Task material section start

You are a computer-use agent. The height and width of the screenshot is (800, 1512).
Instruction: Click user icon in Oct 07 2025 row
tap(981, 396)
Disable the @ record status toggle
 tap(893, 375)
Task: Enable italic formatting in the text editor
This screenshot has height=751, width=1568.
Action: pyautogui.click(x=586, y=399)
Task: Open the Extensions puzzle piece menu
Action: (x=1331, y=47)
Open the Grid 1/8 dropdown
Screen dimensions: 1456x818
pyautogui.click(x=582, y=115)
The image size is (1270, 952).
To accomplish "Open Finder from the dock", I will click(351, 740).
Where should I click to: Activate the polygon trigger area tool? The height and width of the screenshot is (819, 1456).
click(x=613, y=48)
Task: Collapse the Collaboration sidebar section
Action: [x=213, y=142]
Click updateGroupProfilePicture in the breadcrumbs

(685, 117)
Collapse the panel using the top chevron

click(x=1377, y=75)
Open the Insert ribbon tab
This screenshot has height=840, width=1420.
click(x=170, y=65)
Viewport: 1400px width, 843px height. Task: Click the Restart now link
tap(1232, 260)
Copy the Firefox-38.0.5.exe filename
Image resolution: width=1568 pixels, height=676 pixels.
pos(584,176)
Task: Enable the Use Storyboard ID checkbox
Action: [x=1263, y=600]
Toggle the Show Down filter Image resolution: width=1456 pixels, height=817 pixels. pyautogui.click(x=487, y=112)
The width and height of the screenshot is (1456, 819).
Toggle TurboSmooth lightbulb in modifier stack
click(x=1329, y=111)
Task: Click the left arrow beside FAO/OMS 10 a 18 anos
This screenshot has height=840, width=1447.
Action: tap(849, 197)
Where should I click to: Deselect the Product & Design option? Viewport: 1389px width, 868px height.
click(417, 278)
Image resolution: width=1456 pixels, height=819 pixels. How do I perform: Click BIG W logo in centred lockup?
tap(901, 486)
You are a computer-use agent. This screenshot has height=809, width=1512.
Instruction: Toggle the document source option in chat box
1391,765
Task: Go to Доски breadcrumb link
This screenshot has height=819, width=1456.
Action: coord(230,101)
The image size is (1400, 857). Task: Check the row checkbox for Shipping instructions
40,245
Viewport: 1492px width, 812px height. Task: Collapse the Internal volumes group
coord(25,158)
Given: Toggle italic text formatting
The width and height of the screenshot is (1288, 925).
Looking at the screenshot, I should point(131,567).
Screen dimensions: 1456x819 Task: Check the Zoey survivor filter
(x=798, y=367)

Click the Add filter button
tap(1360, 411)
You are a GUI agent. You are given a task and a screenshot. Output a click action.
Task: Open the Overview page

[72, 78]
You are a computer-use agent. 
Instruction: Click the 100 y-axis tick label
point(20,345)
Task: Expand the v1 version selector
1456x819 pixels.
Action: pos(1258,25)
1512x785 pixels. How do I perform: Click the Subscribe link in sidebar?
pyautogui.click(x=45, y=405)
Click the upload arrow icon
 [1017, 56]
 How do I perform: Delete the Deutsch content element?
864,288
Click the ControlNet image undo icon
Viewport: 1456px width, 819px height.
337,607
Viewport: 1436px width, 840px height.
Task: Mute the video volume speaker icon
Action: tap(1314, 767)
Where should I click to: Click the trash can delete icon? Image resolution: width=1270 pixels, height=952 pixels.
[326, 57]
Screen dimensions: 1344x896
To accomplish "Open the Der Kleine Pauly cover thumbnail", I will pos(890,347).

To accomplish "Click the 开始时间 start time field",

Task material section end

— Action item —
Copy out the data exactly as it stands, leaving nothing out.

— Final answer —
You are a computer-use agent. The height and width of the screenshot is (800, 1512).
Instruction: Click user icon in Oct 07 2025 row
tap(981, 396)
Disable the @ record status toggle
 tap(893, 375)
Task: Enable italic formatting in the text editor
This screenshot has height=751, width=1568.
Action: pyautogui.click(x=586, y=399)
Task: Open the Extensions puzzle piece menu
Action: (x=1331, y=47)
Open the Grid 1/8 dropdown
Screen dimensions: 1456x818
pyautogui.click(x=582, y=115)
The image size is (1270, 952).
To accomplish "Open Finder from the dock", I will click(351, 740).
Where should I click to: Activate the polygon trigger area tool? The height and width of the screenshot is (819, 1456).
click(x=613, y=48)
Task: Collapse the Collaboration sidebar section
Action: [x=213, y=142]
Click updateGroupProfilePicture in the breadcrumbs

(685, 117)
Collapse the panel using the top chevron

click(x=1377, y=75)
Open the Insert ribbon tab
This screenshot has height=840, width=1420.
click(x=170, y=65)
Viewport: 1400px width, 843px height. Task: Click the Restart now link
tap(1232, 260)
Copy the Firefox-38.0.5.exe filename
Image resolution: width=1568 pixels, height=676 pixels.
pos(584,176)
Task: Enable the Use Storyboard ID checkbox
Action: [x=1263, y=600]
Toggle the Show Down filter Image resolution: width=1456 pixels, height=817 pixels. pyautogui.click(x=487, y=112)
The width and height of the screenshot is (1456, 819).
Toggle TurboSmooth lightbulb in modifier stack
click(x=1329, y=111)
Task: Click the left arrow beside FAO/OMS 10 a 18 anos
This screenshot has height=840, width=1447.
Action: tap(849, 197)
Where should I click to: Deselect the Product & Design option? Viewport: 1389px width, 868px height.
click(417, 278)
Image resolution: width=1456 pixels, height=819 pixels. How do I perform: Click BIG W logo in centred lockup?
tap(901, 486)
You are a computer-use agent. This screenshot has height=809, width=1512.
Instruction: Toggle the document source option in chat box
1391,765
Task: Go to Доски breadcrumb link
This screenshot has height=819, width=1456.
Action: coord(230,101)
The image size is (1400, 857). Task: Check the row checkbox for Shipping instructions
40,245
Viewport: 1492px width, 812px height. Task: Collapse the Internal volumes group
coord(25,158)
Given: Toggle italic text formatting
The width and height of the screenshot is (1288, 925).
Looking at the screenshot, I should point(131,567).
Screen dimensions: 1456x819 Task: Check the Zoey survivor filter
(x=798, y=367)

Click the Add filter button
tap(1360, 411)
You are a GUI agent. You are given a task and a screenshot. Output a click action.
Task: Open the Overview page

[72, 78]
You are a computer-use agent. 
Instruction: Click the 100 y-axis tick label
point(20,345)
Task: Expand the v1 version selector
1456x819 pixels.
Action: pos(1258,25)
1512x785 pixels. How do I perform: Click the Subscribe link in sidebar?
pyautogui.click(x=45, y=405)
Click the upload arrow icon
 [1017, 56]
 How do I perform: Delete the Deutsch content element?
864,288
Click the ControlNet image undo icon
Viewport: 1456px width, 819px height.
337,607
Viewport: 1436px width, 840px height.
Task: Mute the video volume speaker icon
Action: tap(1314, 767)
Where should I click to: Click the trash can delete icon? Image resolution: width=1270 pixels, height=952 pixels.
[326, 57]
Screen dimensions: 1344x896
To accomplish "Open the Der Kleine Pauly cover thumbnail", I will pos(890,347).

To accomplish "Click the 开始时间 start time field",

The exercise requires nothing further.